Records supplied:
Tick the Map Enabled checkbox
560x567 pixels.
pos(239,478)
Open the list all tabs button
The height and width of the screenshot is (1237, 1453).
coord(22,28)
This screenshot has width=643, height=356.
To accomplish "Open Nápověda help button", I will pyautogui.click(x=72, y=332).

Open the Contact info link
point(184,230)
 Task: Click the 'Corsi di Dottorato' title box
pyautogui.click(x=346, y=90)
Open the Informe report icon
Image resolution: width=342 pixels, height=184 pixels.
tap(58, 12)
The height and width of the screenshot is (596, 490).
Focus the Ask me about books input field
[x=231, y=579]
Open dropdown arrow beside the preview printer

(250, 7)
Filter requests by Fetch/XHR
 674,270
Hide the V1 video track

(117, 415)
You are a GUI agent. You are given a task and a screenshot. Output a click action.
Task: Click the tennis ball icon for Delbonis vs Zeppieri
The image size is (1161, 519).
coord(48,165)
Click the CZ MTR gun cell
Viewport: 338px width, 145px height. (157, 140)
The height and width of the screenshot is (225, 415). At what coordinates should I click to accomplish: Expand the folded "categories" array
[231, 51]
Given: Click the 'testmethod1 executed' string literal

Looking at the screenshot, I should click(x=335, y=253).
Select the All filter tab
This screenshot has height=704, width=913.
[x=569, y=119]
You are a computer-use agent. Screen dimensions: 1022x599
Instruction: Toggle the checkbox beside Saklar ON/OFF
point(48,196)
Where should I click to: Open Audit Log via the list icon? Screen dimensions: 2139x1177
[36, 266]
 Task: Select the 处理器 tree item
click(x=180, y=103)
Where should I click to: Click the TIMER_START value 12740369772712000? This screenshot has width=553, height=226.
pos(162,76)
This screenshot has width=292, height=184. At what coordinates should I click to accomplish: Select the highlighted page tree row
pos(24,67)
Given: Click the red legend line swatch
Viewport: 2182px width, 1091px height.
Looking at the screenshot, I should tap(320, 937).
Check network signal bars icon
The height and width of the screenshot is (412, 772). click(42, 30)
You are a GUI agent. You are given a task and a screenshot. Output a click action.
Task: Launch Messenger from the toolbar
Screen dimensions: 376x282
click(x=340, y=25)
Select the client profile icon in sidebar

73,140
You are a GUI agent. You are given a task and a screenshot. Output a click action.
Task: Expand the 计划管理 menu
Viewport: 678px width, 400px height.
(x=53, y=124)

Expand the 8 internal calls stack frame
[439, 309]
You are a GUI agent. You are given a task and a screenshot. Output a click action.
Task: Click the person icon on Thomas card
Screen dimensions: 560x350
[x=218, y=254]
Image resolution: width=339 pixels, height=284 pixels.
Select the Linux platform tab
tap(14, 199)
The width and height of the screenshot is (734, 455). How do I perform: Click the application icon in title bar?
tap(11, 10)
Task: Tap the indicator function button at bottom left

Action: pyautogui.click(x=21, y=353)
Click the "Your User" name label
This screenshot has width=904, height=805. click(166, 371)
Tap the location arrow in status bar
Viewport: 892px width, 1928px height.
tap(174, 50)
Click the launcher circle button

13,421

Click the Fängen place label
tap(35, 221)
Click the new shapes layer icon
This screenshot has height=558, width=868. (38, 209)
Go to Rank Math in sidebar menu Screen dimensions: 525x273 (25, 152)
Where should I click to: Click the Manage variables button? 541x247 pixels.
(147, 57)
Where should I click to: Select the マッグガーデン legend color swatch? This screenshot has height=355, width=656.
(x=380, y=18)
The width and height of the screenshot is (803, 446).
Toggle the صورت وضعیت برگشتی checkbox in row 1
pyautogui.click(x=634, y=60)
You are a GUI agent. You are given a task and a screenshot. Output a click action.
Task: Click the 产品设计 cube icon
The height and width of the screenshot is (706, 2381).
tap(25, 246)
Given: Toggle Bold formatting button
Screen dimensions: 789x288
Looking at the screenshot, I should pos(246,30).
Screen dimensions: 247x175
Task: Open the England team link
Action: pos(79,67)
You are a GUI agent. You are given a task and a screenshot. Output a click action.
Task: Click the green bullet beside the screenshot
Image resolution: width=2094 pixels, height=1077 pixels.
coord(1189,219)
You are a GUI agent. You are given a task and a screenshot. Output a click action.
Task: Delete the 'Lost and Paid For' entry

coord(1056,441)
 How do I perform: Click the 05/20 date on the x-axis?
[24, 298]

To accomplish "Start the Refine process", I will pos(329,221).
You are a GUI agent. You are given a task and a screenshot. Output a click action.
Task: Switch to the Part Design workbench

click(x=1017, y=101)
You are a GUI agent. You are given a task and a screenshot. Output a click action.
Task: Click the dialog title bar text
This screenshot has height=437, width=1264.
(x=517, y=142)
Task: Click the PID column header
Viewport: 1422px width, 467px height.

Goal:
Rewrite all of the data above, swapping every "GUI agent" for "interface agent" and leaving everything else unchanged.

The answer:
Tick the Map Enabled checkbox
560x567 pixels.
pos(239,478)
Open the list all tabs button
The height and width of the screenshot is (1237, 1453).
coord(22,28)
This screenshot has width=643, height=356.
To accomplish "Open Nápověda help button", I will pyautogui.click(x=72, y=332).

Open the Contact info link
point(184,230)
 Task: Click the 'Corsi di Dottorato' title box
pyautogui.click(x=346, y=90)
Open the Informe report icon
Image resolution: width=342 pixels, height=184 pixels.
tap(58, 12)
The height and width of the screenshot is (596, 490).
Focus the Ask me about books input field
[x=231, y=579]
Open dropdown arrow beside the preview printer

(250, 7)
Filter requests by Fetch/XHR
 674,270
Hide the V1 video track

(117, 415)
You are a interface agent. You are given a task and a screenshot. Output a click action.
Task: Click the tennis ball icon for Delbonis vs Zeppieri
The image size is (1161, 519).
coord(48,165)
Click the CZ MTR gun cell
Viewport: 338px width, 145px height. (157, 140)
The height and width of the screenshot is (225, 415). At what coordinates should I click to accomplish: Expand the folded "categories" array
[231, 51]
Given: Click the 'testmethod1 executed' string literal

Looking at the screenshot, I should click(x=335, y=253).
Select the All filter tab
This screenshot has height=704, width=913.
[x=569, y=119]
You are a computer-use agent. Screen dimensions: 1022x599
Instruction: Toggle the checkbox beside Saklar ON/OFF
point(48,196)
Where should I click to: Open Audit Log via the list icon? Screen dimensions: 2139x1177
[36, 266]
 Task: Select the 处理器 tree item
click(x=180, y=103)
Where should I click to: Click the TIMER_START value 12740369772712000? This screenshot has width=553, height=226.
pos(162,76)
This screenshot has width=292, height=184. At what coordinates should I click to accomplish: Select the highlighted page tree row
pos(24,67)
Given: Click the red legend line swatch
Viewport: 2182px width, 1091px height.
Looking at the screenshot, I should tap(320, 937).
Check network signal bars icon
The height and width of the screenshot is (412, 772). click(42, 30)
You are a interface agent. You are given a task and a screenshot. Output a click action.
Task: Launch Messenger from the toolbar
Screen dimensions: 376x282
click(x=340, y=25)
Select the client profile icon in sidebar

73,140
You are a interface agent. You are given a task and a screenshot. Output a click action.
Task: Expand the 计划管理 menu
Viewport: 678px width, 400px height.
(x=53, y=124)

Expand the 8 internal calls stack frame
[439, 309]
You are a interface agent. You are given a task and a screenshot. Output a click action.
Task: Click the person icon on Thomas card
Screen dimensions: 560x350
[x=218, y=254]
Image resolution: width=339 pixels, height=284 pixels.
Select the Linux platform tab
tap(14, 199)
The width and height of the screenshot is (734, 455). How do I perform: Click the application icon in title bar?
tap(11, 10)
Task: Tap the indicator function button at bottom left

Action: pyautogui.click(x=21, y=353)
Click the "Your User" name label
This screenshot has width=904, height=805. click(166, 371)
Tap the location arrow in status bar
Viewport: 892px width, 1928px height.
tap(174, 50)
Click the launcher circle button

13,421

Click the Fängen place label
tap(35, 221)
Click the new shapes layer icon
This screenshot has height=558, width=868. (38, 209)
Go to Rank Math in sidebar menu Screen dimensions: 525x273 (25, 152)
Where should I click to: Click the Manage variables button? 541x247 pixels.
(147, 57)
Where should I click to: Select the マッグガーデン legend color swatch? This screenshot has height=355, width=656.
(x=380, y=18)
The width and height of the screenshot is (803, 446).
Toggle the صورت وضعیت برگشتی checkbox in row 1
pyautogui.click(x=634, y=60)
You are a interface agent. You are given a task and a screenshot. Output a click action.
Task: Click the 产品设计 cube icon
The height and width of the screenshot is (706, 2381).
tap(25, 246)
Given: Toggle Bold formatting button
Screen dimensions: 789x288
Looking at the screenshot, I should pos(246,30).
Screen dimensions: 247x175
Task: Open the England team link
Action: pos(79,67)
You are a interface agent. You are given a task and a screenshot. Output a click action.
Task: Click the green bullet beside the screenshot
Image resolution: width=2094 pixels, height=1077 pixels.
coord(1189,219)
You are a interface agent. You are given a task and a screenshot. Output a click action.
Task: Delete the 'Lost and Paid For' entry

coord(1056,441)
 How do I perform: Click the 05/20 date on the x-axis?
[24, 298]

To accomplish "Start the Refine process", I will pos(329,221).
You are a interface agent. You are given a task and a screenshot. Output a click action.
Task: Switch to the Part Design workbench

click(x=1017, y=101)
You are a interface agent. You are given a task and a screenshot. Output a click action.
Task: Click the dialog title bar text
This screenshot has height=437, width=1264.
(x=517, y=142)
Task: Click the PID column header
Viewport: 1422px width, 467px height.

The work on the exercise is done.